My father while still living would randomly call me after a Thunder game and asked in an agitated state, “How did he get this job?” It was always rhetorical as neither of us could offer an explanation to the other. Although in the back of mind two words were always there…Peter Principle.
I know this though it had gotten to the point where even when I watched Fox it was with the sound muted to avoid the voices of both Davis and Michael Cage. And BTW…Cage has kept his job.
Fisher has been the USC basketball play by play announcer for the past eight years. I’ve never heard him on air. I’ll give him a chance. My mind is open. Anything has to be an improvement over Davis though. I love Pinto. I love Antonio. I once rode in an elevator with Leslie and told her the perfume she was wearing was awesome. She smiled politely. She’s fine. So it’s not like I’m some crank who’s hypercritical of announcers.
Davis has a nice voice. He doesn’t appear to be a clueless dumbshit as far as sports go. Some of his hockey comments were actually decent in realtion to hockey assists. He just opted to be the homer of all homers and my guess is Westbrook didn’t want him back. Which is fine with me. I don’t care.
I hate to sound so callous. Someone losing their job isn’t something I like. But enough already. Maybe Davis and Wayne Coyne could work out some sort of deal and Davis could become the voice of the Flaming Lips promotions.
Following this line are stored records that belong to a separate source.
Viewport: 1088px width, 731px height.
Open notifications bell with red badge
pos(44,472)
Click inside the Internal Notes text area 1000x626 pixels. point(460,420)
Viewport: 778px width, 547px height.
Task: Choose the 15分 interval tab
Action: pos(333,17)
From what I’ve heard of their music they could use a homer. Maybe. Sam Anderson never mentioned Brian Davis in his book. What does that say?
I sure hope this doesn’t become some sort of issue with Jim Traber because he even more than me was more vocal in regards to how pitiful and feeble Davis had become on the telecasts.
Chris Fisher, welcome aboard. Tell it like is every now and again.